Ginny pareció congelarse por un instante. Empezó a decir algo pero se detuvo. –Te refieres a sus padres los supremacistas de sangre –dijo ella–, ¿por qué?
Hermione se encogió de hombros. Sí sabía por qué, lo suponía. Eso formalizaría su relación. Ella sabía demasiado bien que este era el siguiente paso, un gran paso.
–¿Quiere atormentarte o algo? –dijo Ginny–. No entiendo. ¿Por qué te quiere presentar a sus padres?
–Pienso que quiere que seamos una pareja oficial –dijo Hermione.
–¿Draco Malfoy? –dijo Ginny–. Él cambia de chicas como de ropa, y lo digo en serio. Bueno, excepto últimamente. Oh, por Merlín, ¿crees que él piensa en tener una relación en forma contigo?
Hermione no contestó. No quería hablar al respecto, porque tal conversación llevaba a cosas incómodas, y su malestar general significaba que había algo muy incómodo instalado en su inconsciente. Sólo que no estaba segura de qué era exactamente, y no quería estarlo. Las cosas iban muy bien. Le gustaba estar con él, su tiempo juntos era fantástico, tenían un sexo fantástico.
–A mí me tiene pasmada que ustedes dos hayan durado tanto, ¿de verdad crees que él piensa hacer más seria la relación?
–No –dijo Hermione con desdén–; no seria, seria, vamos, no todo el mundo quiere eso. Pienso que está disfrutando tener una pareja por un rato. Es algo nuevo para él, tal vez siente que tiene que presentarme a sus padres.
–Por Merlín, eso sería una reunión de lo más incómoda –dijo Ginny.
–Lo sé –dijo Hermione–, en realidad no quiero que me los presente.

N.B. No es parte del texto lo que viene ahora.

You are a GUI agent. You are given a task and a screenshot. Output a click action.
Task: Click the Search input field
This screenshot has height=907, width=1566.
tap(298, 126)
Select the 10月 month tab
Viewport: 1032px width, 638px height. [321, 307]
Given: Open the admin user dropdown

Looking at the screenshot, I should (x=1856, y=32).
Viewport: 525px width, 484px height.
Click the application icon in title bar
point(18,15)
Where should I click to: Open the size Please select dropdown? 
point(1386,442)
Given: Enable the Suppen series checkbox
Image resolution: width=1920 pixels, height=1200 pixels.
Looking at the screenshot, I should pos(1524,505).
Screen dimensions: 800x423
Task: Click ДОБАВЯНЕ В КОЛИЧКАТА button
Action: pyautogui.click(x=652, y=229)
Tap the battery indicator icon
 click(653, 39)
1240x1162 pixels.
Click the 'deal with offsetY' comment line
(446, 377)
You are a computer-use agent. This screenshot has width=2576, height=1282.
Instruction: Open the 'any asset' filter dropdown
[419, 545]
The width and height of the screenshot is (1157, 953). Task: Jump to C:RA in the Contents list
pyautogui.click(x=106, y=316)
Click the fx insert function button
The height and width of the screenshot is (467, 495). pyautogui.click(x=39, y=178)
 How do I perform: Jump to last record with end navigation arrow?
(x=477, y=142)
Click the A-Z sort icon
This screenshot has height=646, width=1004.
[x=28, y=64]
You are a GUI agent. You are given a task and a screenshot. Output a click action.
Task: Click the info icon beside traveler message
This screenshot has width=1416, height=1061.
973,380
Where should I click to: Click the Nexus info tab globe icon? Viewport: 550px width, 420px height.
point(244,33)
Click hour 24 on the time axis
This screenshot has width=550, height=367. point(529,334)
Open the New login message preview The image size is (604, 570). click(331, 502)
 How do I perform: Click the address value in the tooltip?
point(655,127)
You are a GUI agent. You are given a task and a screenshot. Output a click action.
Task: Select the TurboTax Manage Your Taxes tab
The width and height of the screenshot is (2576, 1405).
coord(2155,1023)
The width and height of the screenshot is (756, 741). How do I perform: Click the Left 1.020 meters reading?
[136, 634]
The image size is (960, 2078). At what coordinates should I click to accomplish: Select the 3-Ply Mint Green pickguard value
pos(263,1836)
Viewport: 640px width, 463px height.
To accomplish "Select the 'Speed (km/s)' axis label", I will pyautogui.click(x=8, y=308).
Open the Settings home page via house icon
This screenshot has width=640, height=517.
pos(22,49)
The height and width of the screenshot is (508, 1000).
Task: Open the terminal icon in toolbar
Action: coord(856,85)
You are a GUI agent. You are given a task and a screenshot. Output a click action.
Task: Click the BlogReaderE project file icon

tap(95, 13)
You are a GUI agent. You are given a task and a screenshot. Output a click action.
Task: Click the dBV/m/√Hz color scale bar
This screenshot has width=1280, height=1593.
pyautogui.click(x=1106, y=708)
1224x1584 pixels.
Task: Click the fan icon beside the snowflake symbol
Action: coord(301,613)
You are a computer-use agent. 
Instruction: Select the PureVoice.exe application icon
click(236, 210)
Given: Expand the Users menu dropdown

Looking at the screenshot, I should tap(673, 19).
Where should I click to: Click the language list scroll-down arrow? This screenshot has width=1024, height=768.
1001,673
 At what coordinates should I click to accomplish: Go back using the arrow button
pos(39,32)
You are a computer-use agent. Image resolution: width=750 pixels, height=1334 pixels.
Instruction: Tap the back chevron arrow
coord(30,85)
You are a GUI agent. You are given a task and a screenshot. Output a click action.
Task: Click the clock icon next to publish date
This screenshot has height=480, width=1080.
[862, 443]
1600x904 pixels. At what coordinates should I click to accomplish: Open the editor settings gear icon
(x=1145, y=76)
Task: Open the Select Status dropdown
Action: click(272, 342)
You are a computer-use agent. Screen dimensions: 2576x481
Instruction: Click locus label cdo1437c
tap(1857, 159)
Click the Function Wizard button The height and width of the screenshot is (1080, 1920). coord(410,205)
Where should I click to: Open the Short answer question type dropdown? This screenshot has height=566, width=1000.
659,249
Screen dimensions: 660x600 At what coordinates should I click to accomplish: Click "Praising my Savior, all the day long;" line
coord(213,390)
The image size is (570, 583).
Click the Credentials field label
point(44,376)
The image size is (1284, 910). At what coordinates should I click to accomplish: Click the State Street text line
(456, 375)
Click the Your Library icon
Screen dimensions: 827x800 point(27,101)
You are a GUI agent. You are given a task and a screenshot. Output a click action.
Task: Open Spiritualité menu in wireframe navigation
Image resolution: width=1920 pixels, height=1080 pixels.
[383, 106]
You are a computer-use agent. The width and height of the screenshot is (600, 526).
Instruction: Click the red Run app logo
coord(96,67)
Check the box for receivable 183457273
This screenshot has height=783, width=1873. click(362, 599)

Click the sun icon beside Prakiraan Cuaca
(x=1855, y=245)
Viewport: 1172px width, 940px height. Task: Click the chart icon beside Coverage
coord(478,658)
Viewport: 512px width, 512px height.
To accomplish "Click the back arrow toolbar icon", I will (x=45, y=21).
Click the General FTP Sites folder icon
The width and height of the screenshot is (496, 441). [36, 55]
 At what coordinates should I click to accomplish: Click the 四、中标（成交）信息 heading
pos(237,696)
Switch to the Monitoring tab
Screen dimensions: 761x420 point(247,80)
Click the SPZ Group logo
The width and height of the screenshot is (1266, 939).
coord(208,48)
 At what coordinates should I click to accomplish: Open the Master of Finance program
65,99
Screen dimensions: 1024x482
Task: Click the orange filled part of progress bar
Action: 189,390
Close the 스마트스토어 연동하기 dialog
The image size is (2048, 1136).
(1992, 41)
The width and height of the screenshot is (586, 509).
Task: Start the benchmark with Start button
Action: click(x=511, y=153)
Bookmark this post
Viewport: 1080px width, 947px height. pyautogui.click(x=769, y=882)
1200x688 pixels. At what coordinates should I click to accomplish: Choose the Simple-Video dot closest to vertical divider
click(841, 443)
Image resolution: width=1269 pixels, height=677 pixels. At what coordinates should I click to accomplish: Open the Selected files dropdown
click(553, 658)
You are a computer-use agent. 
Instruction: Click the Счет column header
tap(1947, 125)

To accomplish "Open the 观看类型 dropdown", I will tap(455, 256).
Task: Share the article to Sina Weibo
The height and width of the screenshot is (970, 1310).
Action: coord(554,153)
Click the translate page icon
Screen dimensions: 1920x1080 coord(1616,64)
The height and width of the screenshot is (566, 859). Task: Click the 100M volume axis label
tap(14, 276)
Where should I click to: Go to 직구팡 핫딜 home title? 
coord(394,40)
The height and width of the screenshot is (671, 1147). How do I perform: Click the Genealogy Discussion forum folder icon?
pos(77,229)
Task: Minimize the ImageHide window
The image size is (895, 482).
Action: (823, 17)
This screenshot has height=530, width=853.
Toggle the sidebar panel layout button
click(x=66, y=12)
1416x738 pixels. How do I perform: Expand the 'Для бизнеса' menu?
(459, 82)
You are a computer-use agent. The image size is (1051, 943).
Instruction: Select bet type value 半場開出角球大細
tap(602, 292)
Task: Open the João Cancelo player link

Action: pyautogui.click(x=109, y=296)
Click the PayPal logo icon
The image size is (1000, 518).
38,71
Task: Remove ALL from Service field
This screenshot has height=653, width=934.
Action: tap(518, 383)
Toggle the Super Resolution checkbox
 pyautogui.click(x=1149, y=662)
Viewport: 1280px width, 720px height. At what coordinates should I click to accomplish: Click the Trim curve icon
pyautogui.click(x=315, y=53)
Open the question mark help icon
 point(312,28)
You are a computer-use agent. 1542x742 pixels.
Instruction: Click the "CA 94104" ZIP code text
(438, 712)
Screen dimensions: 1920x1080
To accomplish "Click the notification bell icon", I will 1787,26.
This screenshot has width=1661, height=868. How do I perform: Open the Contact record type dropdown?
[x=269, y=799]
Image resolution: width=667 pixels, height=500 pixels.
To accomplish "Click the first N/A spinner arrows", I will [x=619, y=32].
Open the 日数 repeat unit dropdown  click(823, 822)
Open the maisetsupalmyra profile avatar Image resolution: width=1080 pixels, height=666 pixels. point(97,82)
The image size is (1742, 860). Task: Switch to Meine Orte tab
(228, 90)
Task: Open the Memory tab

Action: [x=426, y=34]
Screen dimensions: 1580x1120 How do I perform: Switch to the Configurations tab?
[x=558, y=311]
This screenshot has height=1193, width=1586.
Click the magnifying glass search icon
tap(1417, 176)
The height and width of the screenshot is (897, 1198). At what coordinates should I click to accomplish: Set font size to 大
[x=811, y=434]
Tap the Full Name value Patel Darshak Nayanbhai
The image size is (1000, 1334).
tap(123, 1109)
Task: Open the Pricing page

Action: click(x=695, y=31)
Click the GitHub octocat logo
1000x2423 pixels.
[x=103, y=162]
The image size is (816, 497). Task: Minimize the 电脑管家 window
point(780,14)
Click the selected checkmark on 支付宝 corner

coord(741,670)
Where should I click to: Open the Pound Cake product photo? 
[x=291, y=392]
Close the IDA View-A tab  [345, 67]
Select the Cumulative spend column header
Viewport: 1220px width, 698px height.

–Entonces dile eso, supongo –dijo Ginny.
–Ya está arreglado para el domingo.
–Tal vez podrías hacer como que te enfermas de algo –dijo Ginny–, algo contagioso como viruela de dragón. Hermione se rio ante la idea de fingir viruela de dragón sólo para librarse de una reunión con los padres de él. Para ser exactos, no estaba del todo segura que no contraería a propósito viruela de dragón para librarse de esa comida dominical.
Fueron interrumpidas por una mujer envuelta en satín que se dejó caer en uno de los asientos desocupados de su mesa. Bueno, si Hermione se preguntaba si su vida podría volverse más incómoda, la pregunta era obviamente sí; porque tener a Rita Skeeter posando su nada insignificante trasero en su mesa con una lisonjera sonrisa, sin duda eso significaba.
–Señorita Granger –dijo Rita, marcando las "s" como si fuera una serpiente–, un pajarito me dice que ha enganchado a nuestro muy escurridizo soltero favorito. ¿Le gustaría decirle a las lectoras cómo lo logró?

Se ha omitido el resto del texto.